Burning Wheel makes sure that none of those actions in combat are abstracted; every swing of a sword counts, every wound counts, where you get wounded counts, etc. That part of the Fight! mechanics is far, far less abstracted than D&D, for good reason.
It goes back to the comment from the Luke Crane interview about the focus on choices and consequences. D&D combat focuses on the procedural crap and glosses over the actual action by abstracting it; BW reverses this problem by abstracting the tedious crap but making every part of an actual fight really count. This puts combat into the character's perspective and makes everything really count. In D&D, there are no real consequences during the course of a fight; the only real consequence is death, and otherwise you are 100% fine. BW makes you think about every swing and every hit.
I'm saying that both BW and D&D abstract things in combats; however, BW abstracts the boring stuff and makes concrete the awesome stuff, while the core D&D rules do the opposite. It separates the wheat from the chaff, as Scott is wont to say.
I still stand by my assertion that the Fight! mechanics won't work well for actually playing out a large combat; you pretty much have to abstract the larger battle around you and focus on just the main characters. Of course, that's how it should be, but if someone out there likes to roll for the 2000 individual archers in a fight, BW is not the system for them.

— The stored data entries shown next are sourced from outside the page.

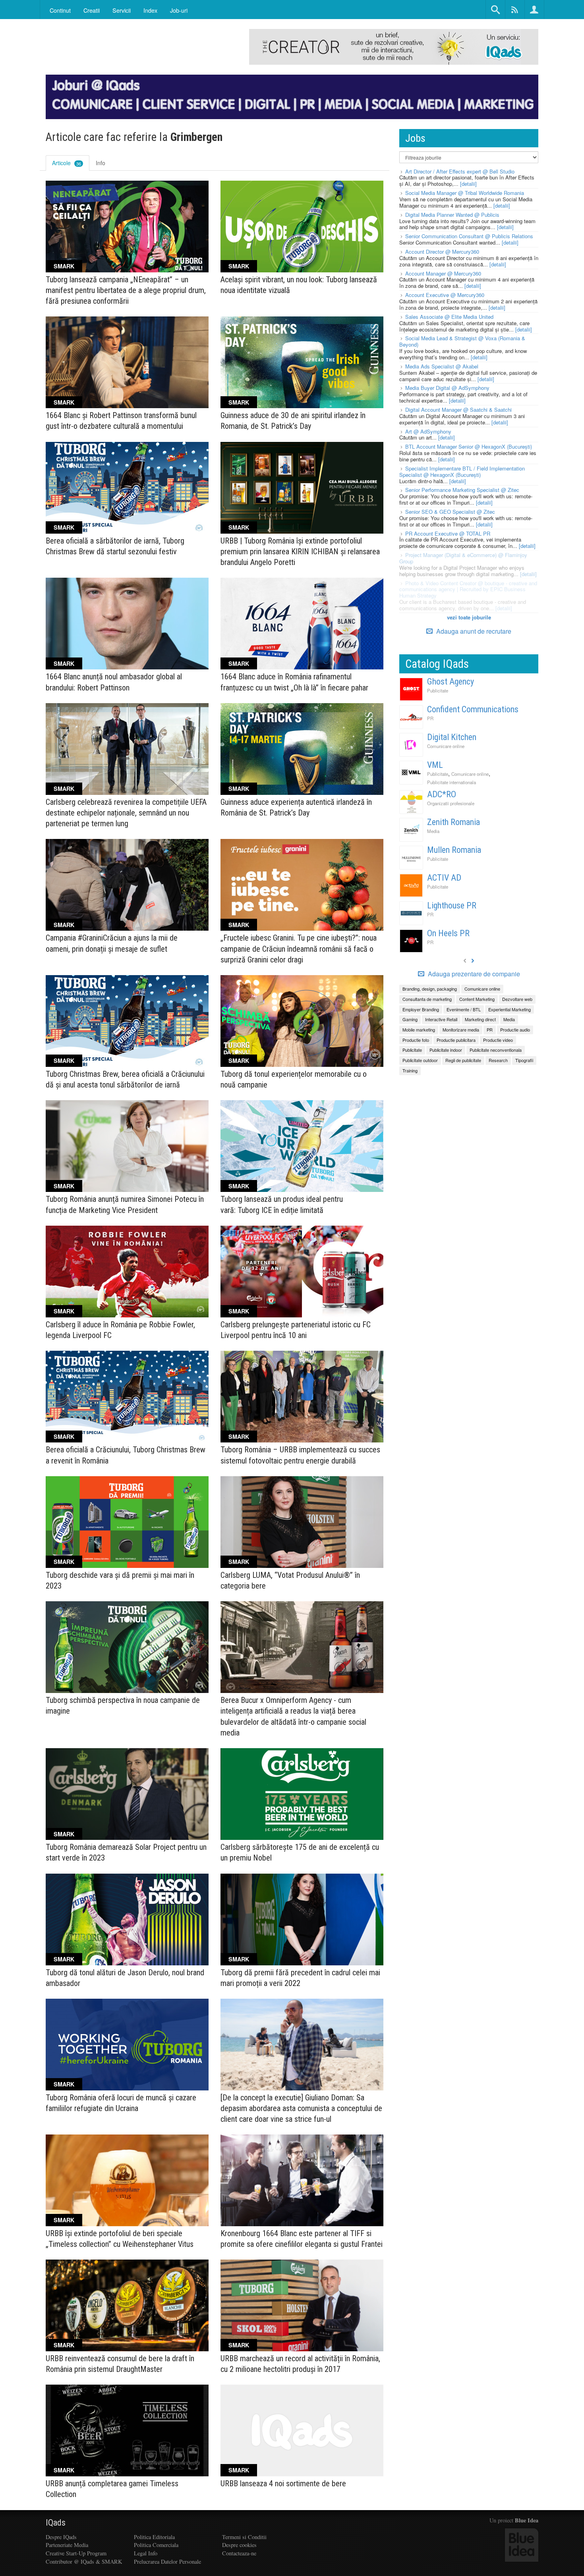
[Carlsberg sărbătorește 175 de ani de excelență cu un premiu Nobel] (301, 1794)
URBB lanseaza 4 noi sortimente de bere (283, 2483)
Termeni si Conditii (244, 2537)
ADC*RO (441, 794)
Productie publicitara (456, 1040)
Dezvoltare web (517, 999)
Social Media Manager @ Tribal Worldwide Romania (464, 193)
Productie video (498, 1040)
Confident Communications (472, 709)
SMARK (64, 266)
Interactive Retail (441, 1019)
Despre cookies (239, 2545)
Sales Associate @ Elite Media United (449, 316)
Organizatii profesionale (450, 803)
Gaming (410, 1019)
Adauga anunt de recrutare (473, 631)
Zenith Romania (453, 822)
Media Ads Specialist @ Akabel (441, 366)
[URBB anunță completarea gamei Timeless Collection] (127, 2430)
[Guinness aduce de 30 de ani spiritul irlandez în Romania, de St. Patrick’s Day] (301, 362)
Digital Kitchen (451, 737)
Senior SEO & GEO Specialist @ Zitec (450, 511)
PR (430, 718)
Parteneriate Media (67, 2545)
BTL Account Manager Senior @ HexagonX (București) (468, 446)
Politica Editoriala (154, 2537)
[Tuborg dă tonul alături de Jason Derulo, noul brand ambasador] (127, 1919)
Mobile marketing (418, 1029)
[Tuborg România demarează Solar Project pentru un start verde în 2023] (127, 1794)
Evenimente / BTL (464, 1009)
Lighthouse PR (451, 905)
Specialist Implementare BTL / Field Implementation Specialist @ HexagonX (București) (462, 471)
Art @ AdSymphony (428, 431)
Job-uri (179, 10)
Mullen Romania (454, 850)
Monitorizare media (461, 1029)
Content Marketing (477, 999)
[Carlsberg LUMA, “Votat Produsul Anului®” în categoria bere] (301, 1522)
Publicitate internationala (451, 782)
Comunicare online (445, 746)
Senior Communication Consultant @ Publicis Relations (469, 236)
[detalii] (468, 183)
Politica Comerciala (156, 2545)
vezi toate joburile (469, 617)
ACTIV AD (444, 878)
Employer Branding (420, 1009)
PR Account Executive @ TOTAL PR (447, 533)
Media (433, 831)
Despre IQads (61, 2537)
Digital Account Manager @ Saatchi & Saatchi (458, 409)
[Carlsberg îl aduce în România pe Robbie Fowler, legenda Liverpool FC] (127, 1271)
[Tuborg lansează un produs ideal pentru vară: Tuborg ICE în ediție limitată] (301, 1146)
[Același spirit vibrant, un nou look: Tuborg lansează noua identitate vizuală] (301, 226)
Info (100, 163)
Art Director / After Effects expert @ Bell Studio (459, 171)
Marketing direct (480, 1019)
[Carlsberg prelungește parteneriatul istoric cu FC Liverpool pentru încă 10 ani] (301, 1271)
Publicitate (437, 690)
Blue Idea (526, 2520)
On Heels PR (448, 933)
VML (435, 765)
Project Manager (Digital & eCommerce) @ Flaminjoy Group (463, 558)
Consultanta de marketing (427, 999)
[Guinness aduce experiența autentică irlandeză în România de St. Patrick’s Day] (301, 749)
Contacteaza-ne (239, 2553)
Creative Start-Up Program (76, 2553)
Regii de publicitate (463, 1060)
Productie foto (415, 1040)
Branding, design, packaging (429, 988)
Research (498, 1060)
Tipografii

As for elves being more powerful than humans: so far as I can tell, "balance" between characters in Burning Wheel is not about how powerful they are, but about verisimilitude and how much time they get in the spotlight.
Also, I the Great Spiders.
We've been using the d20 system for about two months now, and they still get tripped up once in a while (e.g. - "What do I roll?"). Most of them never did tabletop role-playing before that.